● **AUFGABEN**
a. Gib aus dem Übungstext die Stelle von "Enwezors Vermächtnis: Grief" bis einschließlich "von Rainer Falk." wörtlich wieder.
b. Wie viele Künstler zeigt die Ausstellung laut Übungstext?
c. Fasse den Absatz im Übungstext, der mit „Vom 17. Februar bis 6. Juni 2021“ beginnt, als kurze Stichpunktliste zusammen.

● **ÜBUNGSTEXT**

Artikel-Nr.: DE20201228-Art.18-12-2020

Enwezors Vermächtnis: Grief and Grievance

Kunst und Trauer in Amerika

Vom 17. Februar bis 6. Juni 2021 wird das New Museum in New York “Grief and Grievance: Art and Mourning in America” präsentieren, eine Ausstellung, die ursprünglich von Okwui Enwezor (1963-2019; s. W&E 02-04/2019) konzipiert und nach seinem Tod kuratorisch von seinen Beratern Naomi Beckwith, Massimiliano Gioni, Glenn Ligon und Mark Nash unterstützt wurde. “Grief and Grievance” wird eine generationsübergreifende Ausstellung mit 37 Künstlern sein. Eine Vorschau von Rainer Falk.

● **VORLIEGENDES MATERIAL**

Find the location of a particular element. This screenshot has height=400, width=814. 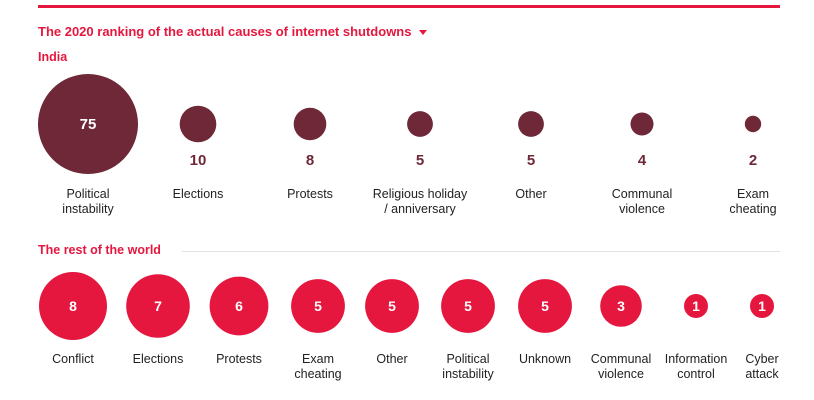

● **ANTWORTEN**
a.
Enwezors Vermächtnis: Grief and Grievance

Kunst und Trauer in Amerika

Vom 17. Februar bis 6. Juni 2021 wird das New Museum in New York “Grief and Grievance: Art and Mourning in America” präsentieren, eine Ausstellung, die ursprünglich von Okwui Enwezor (1963-2019; s. W&E 02-04/2019) konzipiert und nach seinem Tod kuratorisch von seinen Beratern Naomi Beckwith, Massimiliano Gioni, Glenn Ligon und Mark Nash unterstützt wurde. “Grief and Grievance” wird eine generationsübergreifende Ausstellung mit 37 Künstlern sein. Eine Vorschau von Rainer Falk.

b. 37 Künstler.

c.
- Ausstellung: „Grief and Grievance: Art and Mourning in America“
- Ort: New Museum, New York
- Laufzeit: 17. Februar bis 6. Juni 2021
- Ursprüngliches Konzept: Okwui Enwezor (1963–2019)
- Kuratorische Unterstützung nach seinem Tod: Naomi Beckwith, Massimiliano Gioni, Glenn Ligon, Mark Nash
- Generationsübergreifend, mit 37 Künstlern
- Vorschau von Rainer Falk